Orabrush Marielaina Perrone DDS

Orabrush for a Cleaner Tongue

Tongue Cleaning: Did You Know?

-Combination of teeth brushing and tongue cleaning can reduce bad breath by as much as 85% Vs. tooth brushing alone.

-Tongue cleaning alone can reduce mouth odor by as much as 75%.

-Brushing alone, reduces mouth odor by as much as 25%.

-Tongue cleaning reduces the amount of bacteria, plaque, and dead cells on the tongue by as much as 40%

-Tongue cleaning will cut down the bacteria stored in the mouth by Tenfold.

-Tongue cleaning reduces halitosis including smoker‘s breath by as much as 85 %

How to Clean Your Tongue Effectively

There are lots of products on the market now strictly for tongue cleaning. There are many types of apparatus available to clean your tongue, it is strictly a matter of preference. The old fashioned manual toothbrush does quite an effective job as well.

1.  Apply a pea sized amount of toothpaste to a wet toothbrush, not the same one that you use for your teeth, because the tongue holds significantly more debris and different bacteria than your tongue. The tongue cleaning toothbrush should be rinsed in antibacterial mouth rinse and stored separately so as not to contaminate your regular toothbrush.

2. Open your mouth wide and stick your tongue out at yourself in front of the mirror. Reach in with the toothbrush and gently touch the back of your tongue, near your throat. If you gag, pull the toothbrush a bit farther out of your mouth and try again. Repeat this step until you find a starting point that does not cause you to gag. Don’t worry if you can’t get very far back, your gag reflex will relax over time.

3. Press down on the toothbrush and pull it forward. Drag it across the entire length of your tongue until you reach the tip.
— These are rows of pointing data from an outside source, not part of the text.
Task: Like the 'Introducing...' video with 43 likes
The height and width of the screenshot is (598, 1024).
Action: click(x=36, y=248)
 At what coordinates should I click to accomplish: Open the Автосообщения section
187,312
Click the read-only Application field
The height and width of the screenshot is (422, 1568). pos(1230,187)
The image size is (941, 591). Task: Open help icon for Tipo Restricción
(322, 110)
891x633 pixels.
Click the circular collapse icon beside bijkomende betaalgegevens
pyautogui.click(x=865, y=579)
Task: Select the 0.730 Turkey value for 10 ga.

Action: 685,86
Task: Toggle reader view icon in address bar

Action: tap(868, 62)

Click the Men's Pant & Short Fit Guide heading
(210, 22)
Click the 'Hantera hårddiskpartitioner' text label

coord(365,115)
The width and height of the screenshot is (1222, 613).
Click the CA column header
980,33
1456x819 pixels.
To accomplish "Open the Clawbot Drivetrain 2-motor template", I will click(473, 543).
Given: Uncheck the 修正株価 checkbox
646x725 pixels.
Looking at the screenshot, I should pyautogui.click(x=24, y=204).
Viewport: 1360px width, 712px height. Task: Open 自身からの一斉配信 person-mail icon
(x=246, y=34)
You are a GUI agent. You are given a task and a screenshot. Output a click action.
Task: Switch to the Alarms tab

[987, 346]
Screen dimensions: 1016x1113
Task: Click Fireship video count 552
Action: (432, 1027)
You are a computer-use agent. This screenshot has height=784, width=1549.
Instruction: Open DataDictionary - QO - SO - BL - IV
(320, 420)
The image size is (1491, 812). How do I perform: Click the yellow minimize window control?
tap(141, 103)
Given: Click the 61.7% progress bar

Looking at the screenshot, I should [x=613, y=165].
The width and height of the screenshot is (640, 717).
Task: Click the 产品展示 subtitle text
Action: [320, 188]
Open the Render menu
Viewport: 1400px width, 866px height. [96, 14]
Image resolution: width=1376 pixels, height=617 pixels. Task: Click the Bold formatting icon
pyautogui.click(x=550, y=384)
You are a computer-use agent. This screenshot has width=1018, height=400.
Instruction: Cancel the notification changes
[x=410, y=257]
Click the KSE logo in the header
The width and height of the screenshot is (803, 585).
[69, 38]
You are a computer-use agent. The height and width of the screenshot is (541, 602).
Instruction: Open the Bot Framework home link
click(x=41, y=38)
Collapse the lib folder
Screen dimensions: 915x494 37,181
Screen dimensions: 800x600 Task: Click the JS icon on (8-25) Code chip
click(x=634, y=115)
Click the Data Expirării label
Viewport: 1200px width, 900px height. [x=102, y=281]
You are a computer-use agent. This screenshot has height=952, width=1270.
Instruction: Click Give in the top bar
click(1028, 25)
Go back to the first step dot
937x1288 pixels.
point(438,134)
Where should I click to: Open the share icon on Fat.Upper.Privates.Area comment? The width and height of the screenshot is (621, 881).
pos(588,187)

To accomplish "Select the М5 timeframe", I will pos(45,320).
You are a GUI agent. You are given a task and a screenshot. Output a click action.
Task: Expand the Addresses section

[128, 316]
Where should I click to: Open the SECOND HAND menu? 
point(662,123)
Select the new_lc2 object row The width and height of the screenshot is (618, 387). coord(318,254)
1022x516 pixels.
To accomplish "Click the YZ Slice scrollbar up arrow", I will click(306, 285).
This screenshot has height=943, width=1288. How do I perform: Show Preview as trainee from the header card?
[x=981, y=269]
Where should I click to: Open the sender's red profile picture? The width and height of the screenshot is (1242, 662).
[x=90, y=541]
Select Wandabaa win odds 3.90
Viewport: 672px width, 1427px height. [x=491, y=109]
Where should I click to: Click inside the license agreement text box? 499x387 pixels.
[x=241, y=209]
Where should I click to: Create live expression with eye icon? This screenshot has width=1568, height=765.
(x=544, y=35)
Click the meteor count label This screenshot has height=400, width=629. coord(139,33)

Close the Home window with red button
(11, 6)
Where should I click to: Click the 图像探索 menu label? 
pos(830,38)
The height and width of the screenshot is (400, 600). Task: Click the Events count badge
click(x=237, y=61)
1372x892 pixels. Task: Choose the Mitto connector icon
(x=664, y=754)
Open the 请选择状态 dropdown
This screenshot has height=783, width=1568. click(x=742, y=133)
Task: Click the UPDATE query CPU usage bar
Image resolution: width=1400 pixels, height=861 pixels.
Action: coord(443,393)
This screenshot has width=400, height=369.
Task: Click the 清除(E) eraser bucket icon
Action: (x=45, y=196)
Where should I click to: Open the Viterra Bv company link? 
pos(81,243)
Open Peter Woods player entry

4. Repeat Step 2, moving the brush off to one side slightly so you drag across a new section of tongue. Spit out excess toothpaste if necessary, but don’t swallow it.

5. Continue doing this until you have scraped the entire top of your tongue. Rinse the toothbrush. Lighten the pressure, and repeat the process on the underside. If the procedure is painful, you’re pushing too hard.

6. Rinse your mouth thoroughly for at least one minute with an anti bacterial mouthwash. Spit when you’re finished.

Tongue Cleaning Conclusion

Maintaining good oral hygiene may seem like a daunting task but it is really quite simple once it becomes a part of your daily routine. Not only will you experience better breath, and less dental issues, but you will feel better and more confident about yourself as you go about your daily activities. Research has shown time and again how important a smile is to our self esteem. Give yourself peace of mind and follow your dental hygiene instructions for a happier, healthier you!